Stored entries
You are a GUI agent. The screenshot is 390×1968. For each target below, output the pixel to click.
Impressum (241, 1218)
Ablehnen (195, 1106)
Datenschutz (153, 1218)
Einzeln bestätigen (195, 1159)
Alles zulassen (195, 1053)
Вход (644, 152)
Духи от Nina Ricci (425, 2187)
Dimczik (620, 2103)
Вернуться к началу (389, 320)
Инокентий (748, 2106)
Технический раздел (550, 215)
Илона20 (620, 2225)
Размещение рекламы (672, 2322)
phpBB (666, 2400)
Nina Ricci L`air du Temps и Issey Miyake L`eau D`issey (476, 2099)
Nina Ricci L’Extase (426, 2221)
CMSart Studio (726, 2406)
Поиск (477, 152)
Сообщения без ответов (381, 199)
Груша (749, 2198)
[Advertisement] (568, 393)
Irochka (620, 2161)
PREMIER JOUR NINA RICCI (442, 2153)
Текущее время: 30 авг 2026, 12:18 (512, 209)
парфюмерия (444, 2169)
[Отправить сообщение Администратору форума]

# REQUIRED WORK:
Word for word, restate the lines from the one holding "Илона20 (620, 2225)" to the last line of the records.

# WRITTEN ANSWER:
Илона20 (620, 2225)
Размещение рекламы (672, 2322)
phpBB (666, 2400)
Nina Ricci L`air du Temps и Issey Miyake L`eau D`issey (476, 2099)
Nina Ricci L’Extase (426, 2221)
CMSart Studio (726, 2406)
Поиск (477, 152)
Сообщения без ответов (381, 199)
Груша (749, 2198)
[Advertisement] (568, 393)
Irochka (620, 2161)
PREMIER JOUR NINA RICCI (442, 2153)
Текущее время: 30 авг 2026, 12:18 (512, 209)
парфюмерия (444, 2169)
[Отправить сообщение Администратору форума]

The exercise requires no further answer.